◆ **Collected data entries**
# # #

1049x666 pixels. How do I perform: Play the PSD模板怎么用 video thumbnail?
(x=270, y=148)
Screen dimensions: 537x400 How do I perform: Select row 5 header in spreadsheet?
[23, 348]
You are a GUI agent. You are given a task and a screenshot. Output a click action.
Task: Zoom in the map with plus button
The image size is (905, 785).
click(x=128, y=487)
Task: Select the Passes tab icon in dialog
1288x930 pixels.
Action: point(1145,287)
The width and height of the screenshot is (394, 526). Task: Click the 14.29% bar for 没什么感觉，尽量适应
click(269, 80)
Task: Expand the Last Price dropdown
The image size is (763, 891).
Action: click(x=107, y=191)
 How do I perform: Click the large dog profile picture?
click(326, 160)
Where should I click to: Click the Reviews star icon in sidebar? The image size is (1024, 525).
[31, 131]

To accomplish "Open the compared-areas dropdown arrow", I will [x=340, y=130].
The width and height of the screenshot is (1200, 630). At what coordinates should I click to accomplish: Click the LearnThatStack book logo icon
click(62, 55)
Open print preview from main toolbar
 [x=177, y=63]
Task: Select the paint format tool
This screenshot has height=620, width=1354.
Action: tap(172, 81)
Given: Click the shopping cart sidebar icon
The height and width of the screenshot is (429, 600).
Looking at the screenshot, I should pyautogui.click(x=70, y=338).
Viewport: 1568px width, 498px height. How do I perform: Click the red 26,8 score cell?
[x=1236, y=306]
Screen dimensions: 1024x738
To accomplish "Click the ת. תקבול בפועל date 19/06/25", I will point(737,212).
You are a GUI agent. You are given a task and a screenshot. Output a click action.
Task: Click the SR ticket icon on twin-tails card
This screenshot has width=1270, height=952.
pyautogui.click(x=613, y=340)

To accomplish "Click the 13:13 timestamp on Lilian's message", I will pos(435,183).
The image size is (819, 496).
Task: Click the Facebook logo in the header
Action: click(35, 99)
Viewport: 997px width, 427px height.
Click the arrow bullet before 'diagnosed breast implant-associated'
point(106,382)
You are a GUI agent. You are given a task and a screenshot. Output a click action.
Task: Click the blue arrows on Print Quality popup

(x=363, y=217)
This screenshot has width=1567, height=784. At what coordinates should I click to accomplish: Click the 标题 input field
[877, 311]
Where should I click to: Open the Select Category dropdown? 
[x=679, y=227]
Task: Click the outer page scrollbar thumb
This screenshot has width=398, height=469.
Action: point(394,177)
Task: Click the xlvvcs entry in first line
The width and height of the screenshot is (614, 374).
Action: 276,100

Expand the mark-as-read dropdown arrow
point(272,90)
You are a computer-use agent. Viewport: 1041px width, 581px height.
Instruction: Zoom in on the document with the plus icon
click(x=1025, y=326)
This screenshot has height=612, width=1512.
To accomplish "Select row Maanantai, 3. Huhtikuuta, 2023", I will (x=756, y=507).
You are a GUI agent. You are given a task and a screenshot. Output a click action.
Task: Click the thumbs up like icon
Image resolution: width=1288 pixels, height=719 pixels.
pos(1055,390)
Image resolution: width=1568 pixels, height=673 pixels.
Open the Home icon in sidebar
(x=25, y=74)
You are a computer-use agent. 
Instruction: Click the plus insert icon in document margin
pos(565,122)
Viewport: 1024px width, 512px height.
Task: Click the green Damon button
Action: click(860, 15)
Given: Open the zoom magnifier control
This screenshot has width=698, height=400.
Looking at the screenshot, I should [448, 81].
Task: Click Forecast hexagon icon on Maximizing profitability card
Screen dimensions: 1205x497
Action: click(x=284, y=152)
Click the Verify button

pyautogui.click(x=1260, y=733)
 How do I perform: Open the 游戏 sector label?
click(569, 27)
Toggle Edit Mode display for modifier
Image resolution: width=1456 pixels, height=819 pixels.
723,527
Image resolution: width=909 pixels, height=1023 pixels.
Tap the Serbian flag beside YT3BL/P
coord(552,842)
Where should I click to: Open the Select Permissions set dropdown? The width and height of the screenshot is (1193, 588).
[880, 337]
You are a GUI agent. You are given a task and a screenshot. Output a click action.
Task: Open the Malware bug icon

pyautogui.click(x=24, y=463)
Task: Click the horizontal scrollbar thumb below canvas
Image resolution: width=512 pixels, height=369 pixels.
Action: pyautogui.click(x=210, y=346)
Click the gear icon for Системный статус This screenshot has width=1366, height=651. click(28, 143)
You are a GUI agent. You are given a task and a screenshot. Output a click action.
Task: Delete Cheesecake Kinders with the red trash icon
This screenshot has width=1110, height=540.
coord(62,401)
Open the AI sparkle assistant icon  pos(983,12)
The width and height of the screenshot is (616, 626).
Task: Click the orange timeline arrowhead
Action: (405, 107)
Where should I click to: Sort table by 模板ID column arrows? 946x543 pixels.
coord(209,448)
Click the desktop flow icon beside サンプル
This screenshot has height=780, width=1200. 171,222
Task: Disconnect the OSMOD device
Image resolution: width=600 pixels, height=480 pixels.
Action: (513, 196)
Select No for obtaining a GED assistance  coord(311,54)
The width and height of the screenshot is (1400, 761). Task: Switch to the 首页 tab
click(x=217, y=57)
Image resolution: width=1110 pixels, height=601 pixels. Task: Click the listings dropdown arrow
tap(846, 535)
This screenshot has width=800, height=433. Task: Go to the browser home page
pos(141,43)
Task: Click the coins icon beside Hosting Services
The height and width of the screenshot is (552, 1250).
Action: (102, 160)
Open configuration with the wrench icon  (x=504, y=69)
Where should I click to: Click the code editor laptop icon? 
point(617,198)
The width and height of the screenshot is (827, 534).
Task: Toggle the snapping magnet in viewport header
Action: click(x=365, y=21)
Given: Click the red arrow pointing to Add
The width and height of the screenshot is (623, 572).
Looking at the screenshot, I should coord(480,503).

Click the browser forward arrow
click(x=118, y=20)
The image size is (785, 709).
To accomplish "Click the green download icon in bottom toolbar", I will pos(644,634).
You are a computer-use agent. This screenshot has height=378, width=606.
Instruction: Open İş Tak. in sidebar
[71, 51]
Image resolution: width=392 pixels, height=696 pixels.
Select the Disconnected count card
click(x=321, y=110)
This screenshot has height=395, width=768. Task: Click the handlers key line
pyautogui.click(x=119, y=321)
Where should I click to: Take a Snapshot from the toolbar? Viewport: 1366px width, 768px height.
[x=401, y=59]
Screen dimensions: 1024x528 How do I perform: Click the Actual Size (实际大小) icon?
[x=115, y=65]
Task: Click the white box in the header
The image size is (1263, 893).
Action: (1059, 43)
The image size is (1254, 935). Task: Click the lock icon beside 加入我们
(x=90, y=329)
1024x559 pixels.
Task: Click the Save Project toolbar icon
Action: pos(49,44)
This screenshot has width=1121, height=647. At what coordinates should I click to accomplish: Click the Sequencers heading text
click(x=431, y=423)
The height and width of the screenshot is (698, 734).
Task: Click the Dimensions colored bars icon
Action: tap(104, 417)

# # #

◆ **Goal of the exercise**
Using the entries above, give again exactly the lines from the line holding "Given: Click the red arrow pointing to Add" through the line holding "You are a computer-use agent. This". Include both end lines and nothing else.

◆ **Answer area**
Given: Click the red arrow pointing to Add
The width and height of the screenshot is (623, 572).
Looking at the screenshot, I should coord(480,503).

Click the browser forward arrow
click(x=118, y=20)
The image size is (785, 709).
To accomplish "Click the green download icon in bottom toolbar", I will pos(644,634).
You are a computer-use agent. This screenshot has height=378, width=606.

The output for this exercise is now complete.